Adding energies vs. adding momenta Suppose we have a (time and space) translationally invariant system with the Fock space for a Hilbert space. Temporal and spatial translation invariance implies that energy and momentum are good quantum numbers. In the free theory, the momenta and energies of one-particle states simply add to get the total momentum and total energy of the system. Why is it that, for an interacting theory, we can (always?) add the momenta of the one-particle states to obtain the total momentum given that we can't do the same for the energy?

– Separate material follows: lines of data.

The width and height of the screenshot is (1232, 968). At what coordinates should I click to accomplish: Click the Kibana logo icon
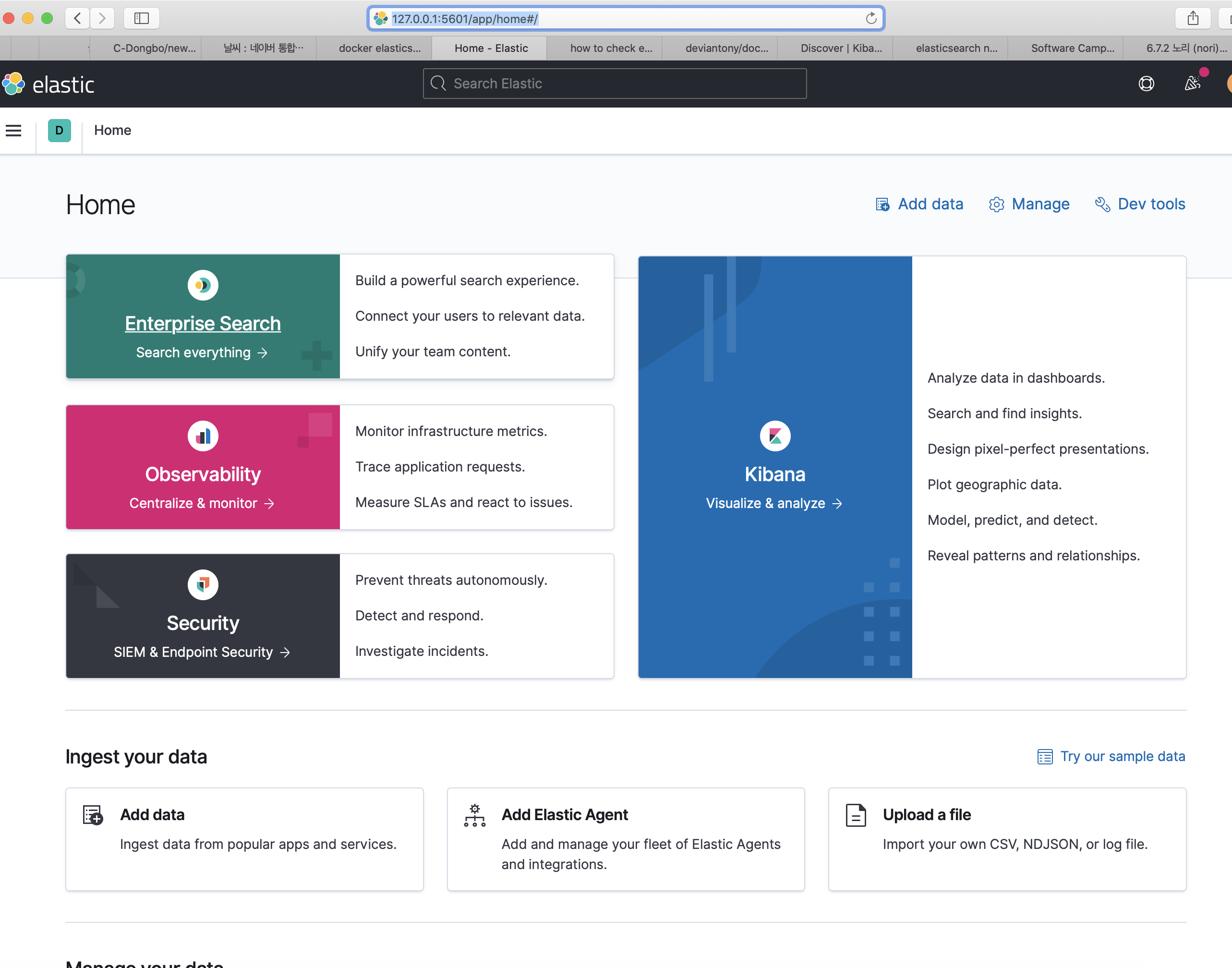[774, 436]
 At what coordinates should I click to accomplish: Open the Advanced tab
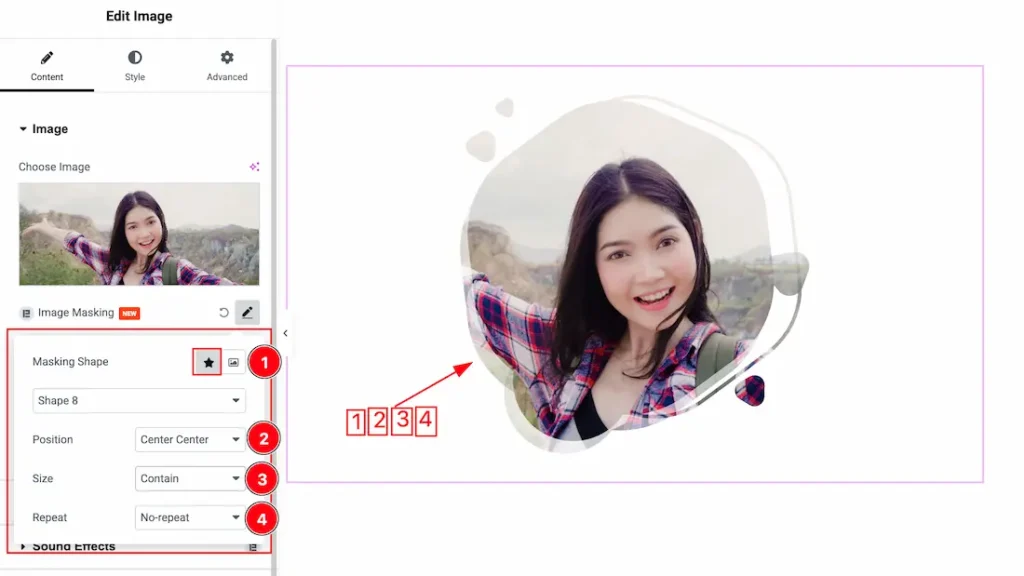tap(227, 66)
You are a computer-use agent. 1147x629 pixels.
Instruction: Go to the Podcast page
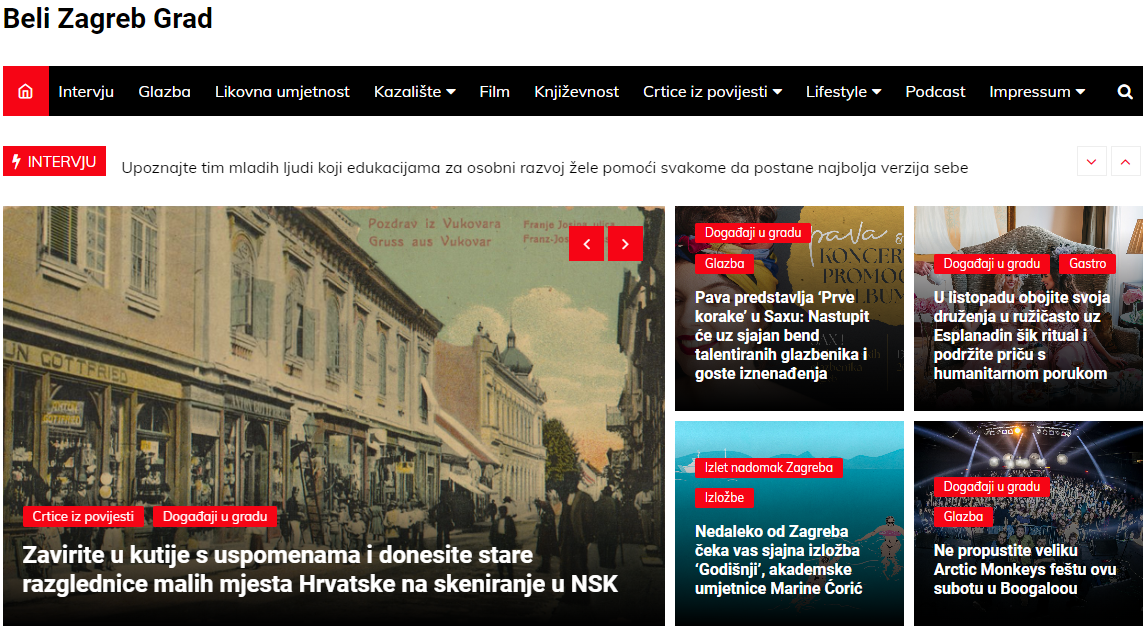935,91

 A: In quantum mechanics, the linear momentum is represented by a one-body operator: the momentum of the $i$-particle only depends on the variables of this particle, $\hat{\bf p}_i = -i\hbar \nabla_i.$ So, the total momentum of the system is simply defined by the sum of the momentum of each particle. Of course, if the particles are immersed in some field (like an electromagnetic one), it would be necessary to sum the field momentum to the momenta of the particles. 
On the other hand, the interaction energy terms correspond to two-body operators, for example, the repulsion between two electrons corresponds to $\hat{V}({\bf \hat{r}}_1, {\bf \hat{r}}_2) = \frac{e^2}{|{\bf \hat{r}}_1-{\bf \hat{r}}_2|},$ and it involves, naturally, the variables of both particles. For these reason, the total energy is not additive, as the interaction terms "belong" to the two-particles, and not to each particle separately. It doesn't matter if the particles form bound states.
Other energies are additive (one-body operators), for example, the kinetic energy, the potential energy in an external field.